The need for craniofacial surgery is highly individualized. Consequently the timing of craniofacial surgical procedures is customized (whenever possible) by the team to best meet the needs of the patient. Every effort is made to carry these procedures out in such a manner that the number of surgical procedure is minimized. Midface hypoplasia is seen in a number of syndromes such as Apert and Crouzon Syndrome. Surgery can be performed to move the facial bones forward. This is done to improve eye protection, to improve the airway (or breathing passages) and to help with alignment of the teeth. The timing of such surgery may vary depending on the individual patient's needs. The earliest age for midface advancement would be four years of age (for example to allow removal of a tracheostomy). However midface advancement at this early age may increase the likelihood of a repeat procedure later in life. In general, surgery for conditions such as facial clefting, fronto-nasal dysplasia, Treacher-Collins Syndrome and hemifacial microsomia are dictated by the severity of the condition as well as the specific anatomic region to be addressed. For example skull growth is very rapid until age three years, then slows dramatically. The orbits (eye sockets) are mature by approximately age ten years. The tooth bearing facial skeleton will continue to mature until age 14-16 years in girls, and 16 to 18 years in boys. Discussions with the patient, family and craniofacial team, help to prioritize issues of greatest concern.

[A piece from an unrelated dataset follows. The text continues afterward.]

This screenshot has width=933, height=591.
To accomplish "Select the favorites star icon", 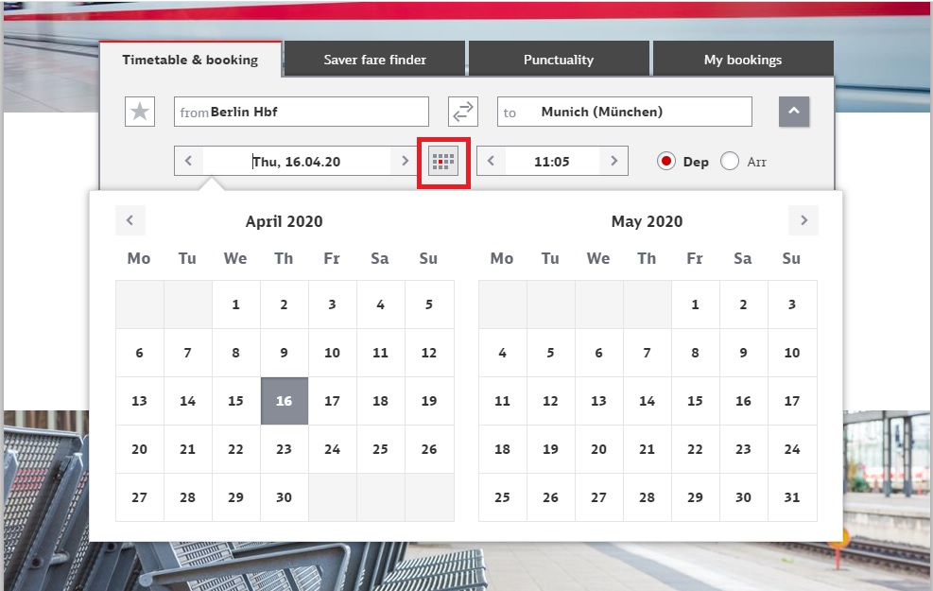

"Ortho" means to straighten or align, and "gnathic" means jaw so orthognathic surgery means, surgery to straighten the jaws and improve function. Frequently children born with facial differences have disproportionate growth of the jaws. Cleft palate may cause a small upper jaw (maxilla) and a relatively larger lower jaw (mandible). Sometimes the bones of the jaws can be small, fused, or even missing as in hemi-facial microsomia. Facial syndromes, such as Crouzon, Apert, Pfieffer etc. may affect the size of the jaws, and require surgery, after the child's growth is complete. Fractures of the jaws may sometimes affect their ability to grow normally. In some injuries, the jaws may have healed in a way that affects alignment. The lower jaw is the one that moves, so abnormal growth or position may affect, eating, chewing, talking and/or breathing. In such cases surgical repositioning of the jaws can frequently be beneficial. In teenage patients, orthodontic braces are needed to straighten the teeth, before jaw surgery. Our team orthodontists and oral surgeons will work together to develop a treatment plan which minimizes the time spent in braces.